Kompass US-Anleihemärkte
Tatsächlich zeigen die US-Anleihemärkte am ehesten und eigentlich bereits seit Anfang Februar, wie es derzeit tatsächlich um die (globalen) Wachstumsaussichten bestellt ist. Und diese betreffen längst nicht mehr die USA allein. So ist etwa die Rendite der zehnjährigen US-Treasuries gestern vorübergehend auf ein Rekordtief (1,307 %) gefallen. Und der als Rezessionsvorbote – nicht nur in den USA – viel beachtete negative Renditeabstand zwischen US-Staatsanleihen mit eben dieser Laufzeit und dreimonatigen T-Bills betrug nun -18 Basispunkte zum gestrigen Handelsschluss. Auch der ähnlich prominente Renditevorsprung zehnjähriger Staatsanleihen gegenüber denjenigen mit zweijähriger Laufzeit ist seit Jahresanfang von rund 35 auf gerade einmal 13 Basispunkte zusammengeschnurrt.

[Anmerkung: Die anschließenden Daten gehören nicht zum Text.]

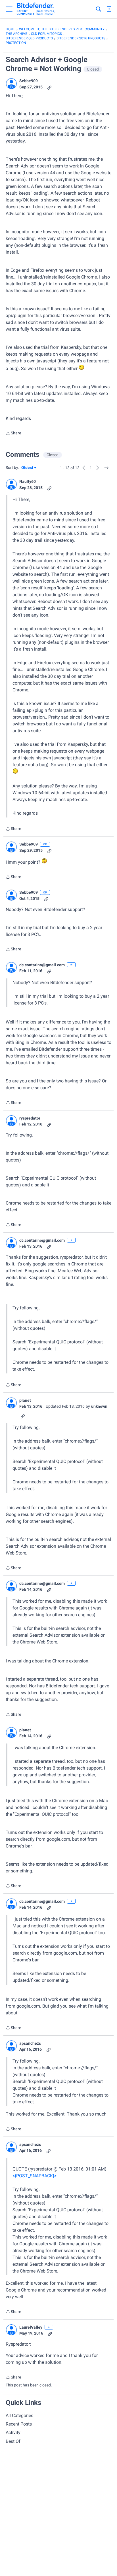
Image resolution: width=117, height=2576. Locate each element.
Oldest (27, 468)
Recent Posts (19, 2424)
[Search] (98, 9)
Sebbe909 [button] (28, 80)
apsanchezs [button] (30, 2043)
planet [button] (25, 1400)
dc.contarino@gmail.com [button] (42, 965)
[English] (35, 9)
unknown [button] (99, 1406)
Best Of (13, 2441)
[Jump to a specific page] (106, 467)
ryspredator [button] (29, 1118)
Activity (13, 2432)
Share (13, 434)
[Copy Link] (49, 87)
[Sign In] (109, 9)
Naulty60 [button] (27, 481)
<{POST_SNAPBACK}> (34, 2175)
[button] (11, 83)
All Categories (19, 2415)
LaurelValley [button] (30, 2327)
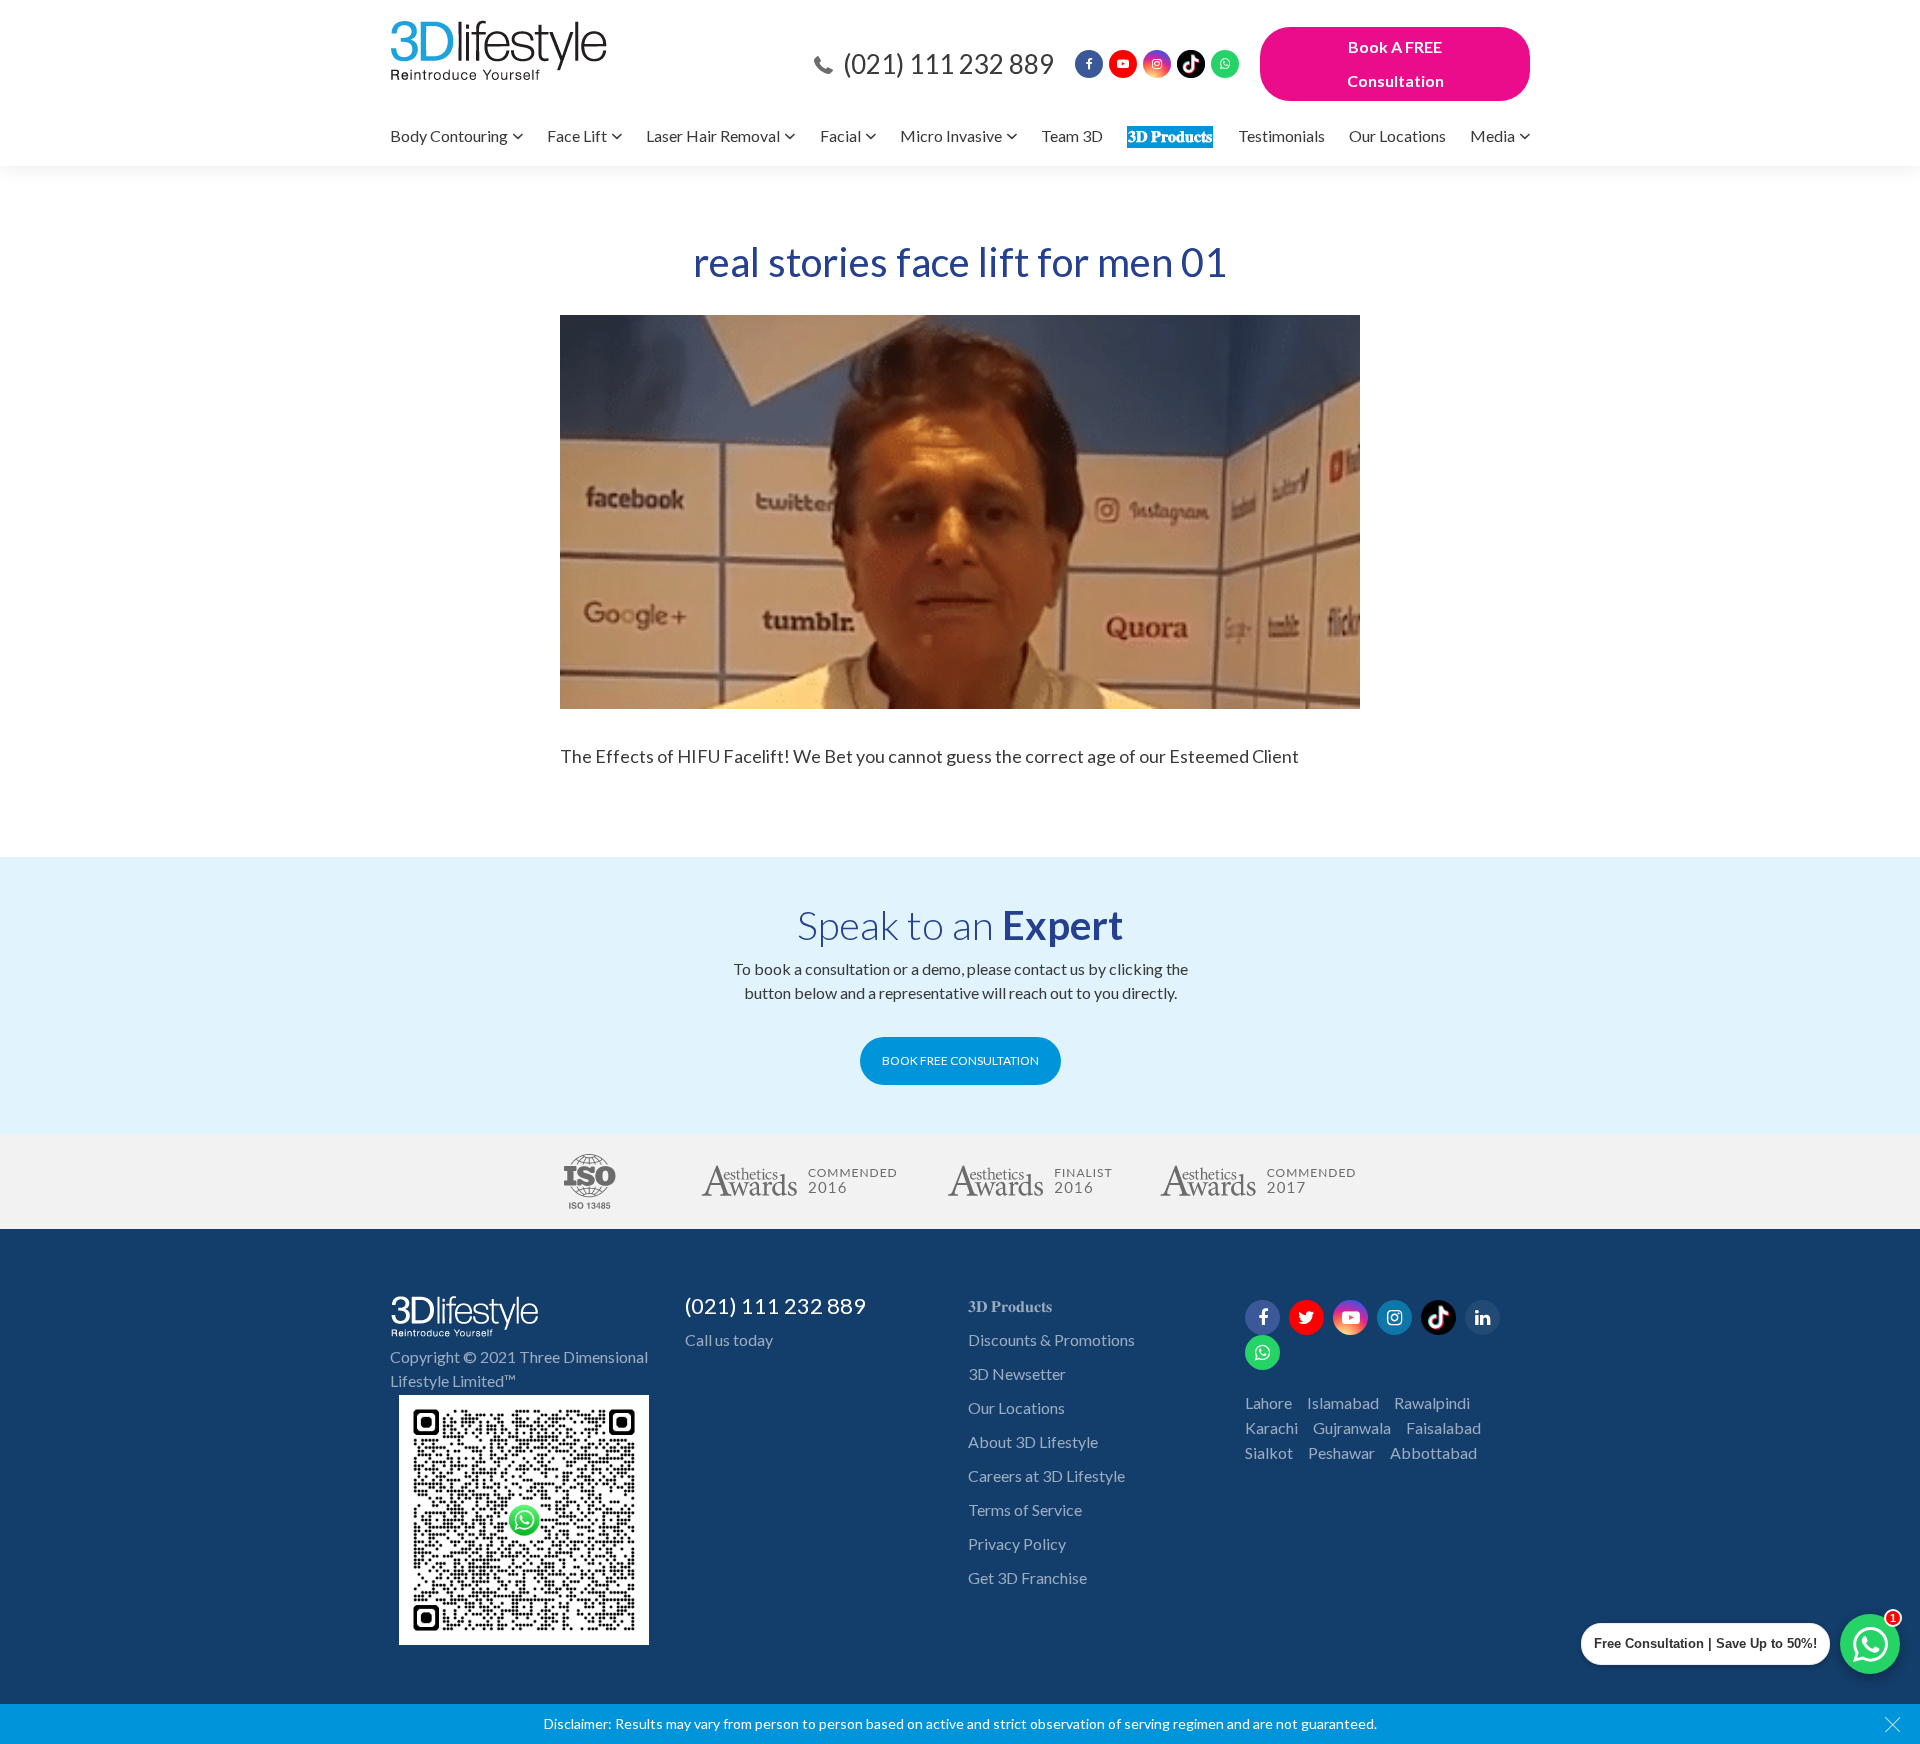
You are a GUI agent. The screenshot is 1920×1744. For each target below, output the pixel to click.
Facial (840, 135)
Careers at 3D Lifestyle (1046, 1475)
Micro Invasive (951, 135)
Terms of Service (1025, 1509)
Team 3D (1072, 135)
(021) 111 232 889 (948, 64)
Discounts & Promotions (1051, 1339)
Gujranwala (1352, 1427)
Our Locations (1397, 135)
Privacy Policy (1017, 1543)
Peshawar (1341, 1452)
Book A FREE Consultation (1395, 63)
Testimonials (1281, 135)
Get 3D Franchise (1027, 1577)
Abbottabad (1433, 1452)
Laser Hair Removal (713, 135)
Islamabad (1343, 1402)
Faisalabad (1443, 1427)
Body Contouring (449, 135)
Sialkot (1269, 1452)
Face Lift (577, 135)
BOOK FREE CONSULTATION (960, 1060)
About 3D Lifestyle (1033, 1441)
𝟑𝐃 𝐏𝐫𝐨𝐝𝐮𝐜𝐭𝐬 (1170, 135)
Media (1492, 135)
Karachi (1271, 1427)
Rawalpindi (1432, 1402)
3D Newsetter (1017, 1373)
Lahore (1268, 1402)
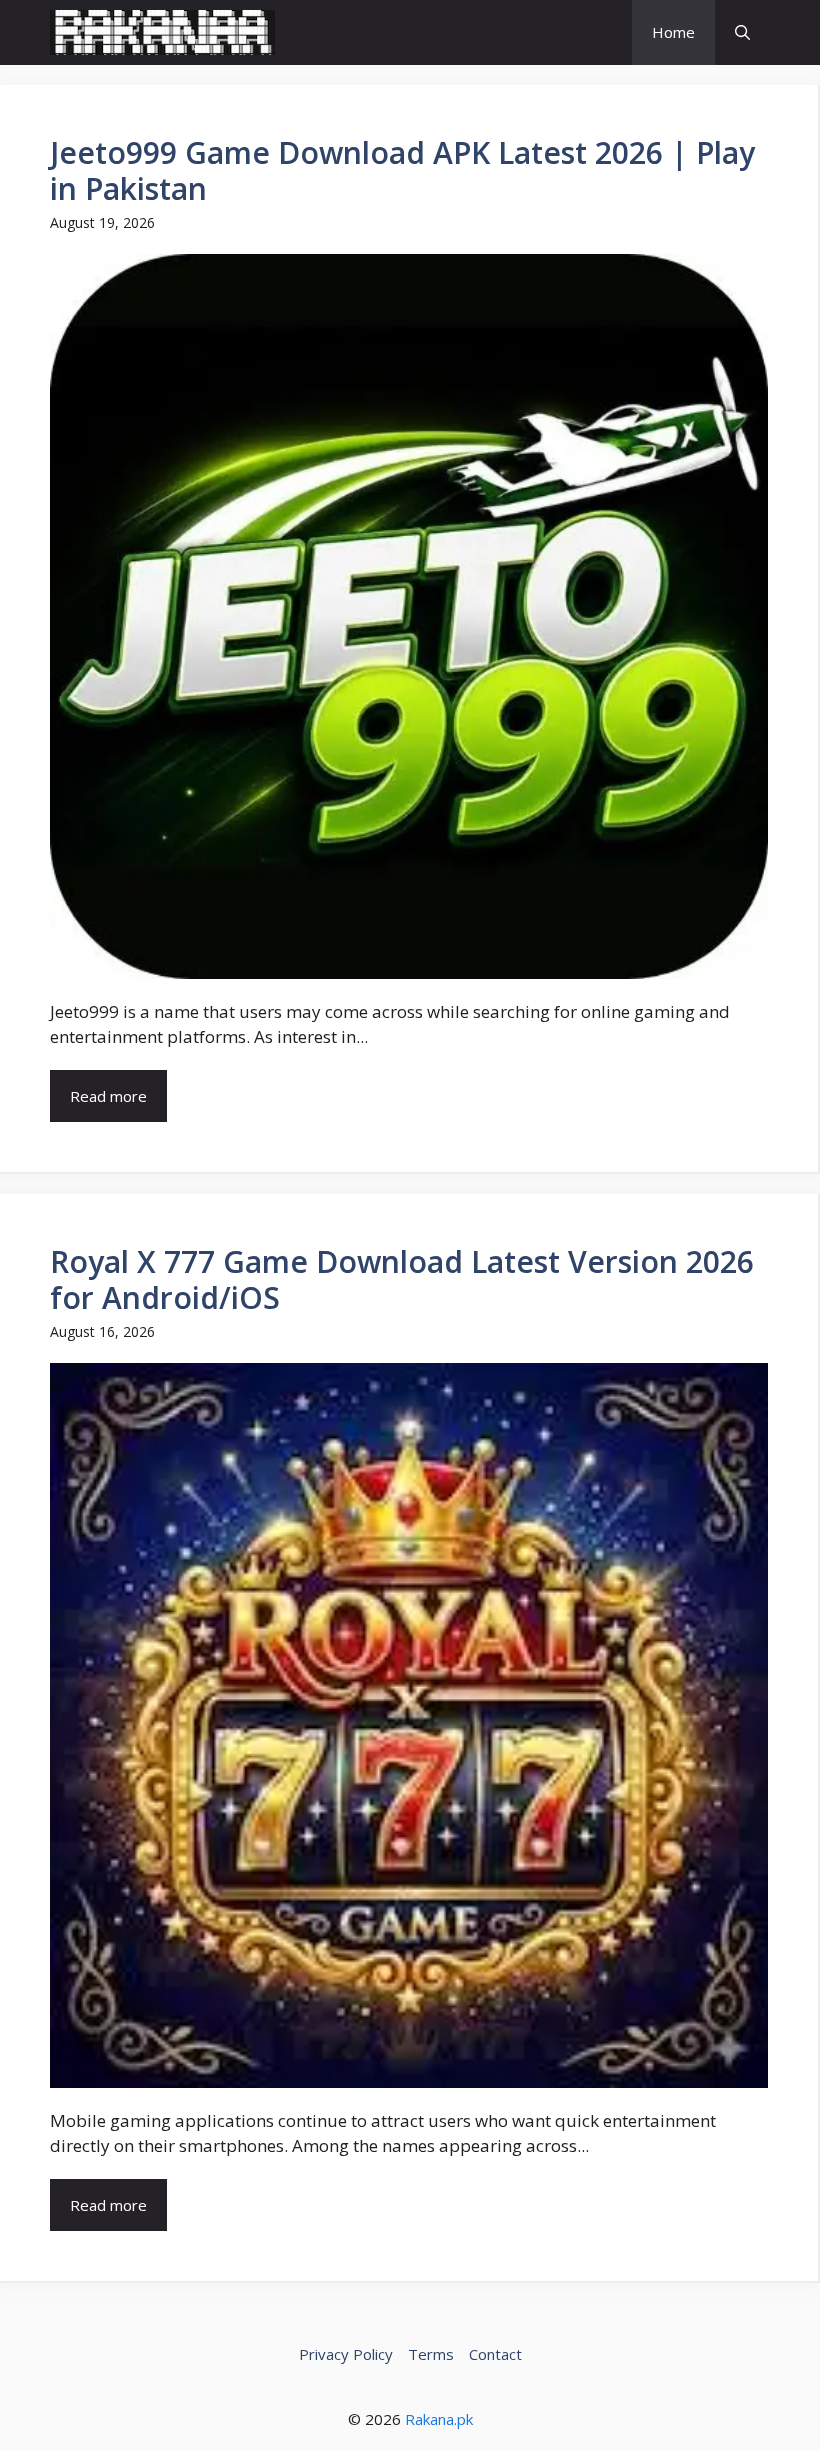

Im gleichen Zuge hat sich die implizite Wahrscheinlichkeit laut CME FedWatch-Tool für mindestens eine Zinssenkung bis zur Jahresmitte binnen Wochenfrist von rund 48 auf 77 Prozent erhöht. Ähnlich hoch ist auch die Wahrscheinlichkeit für mindestens zwei Zinserhöhung bis zum Jahresende. So gesehen kann man in begrenztem Maße nachvollziehen, weswegen der Dollar zuletzt leicht unter Druck geraten ist. Davon hat auch der Euro profitiert, der allerdings im Rahmen seines kurzfristigen Abwärtstrends immer noch nicht seinen ersten Stabilisierungspunkt bei 1,0895 überwunden hat.
Hinweis
Alle genannten Preisniveaus verlieren ab einer bestimmten Durchstoßgröße ihre Gültigkeit. Diese beträgt für EUR/USD 5 Stellen.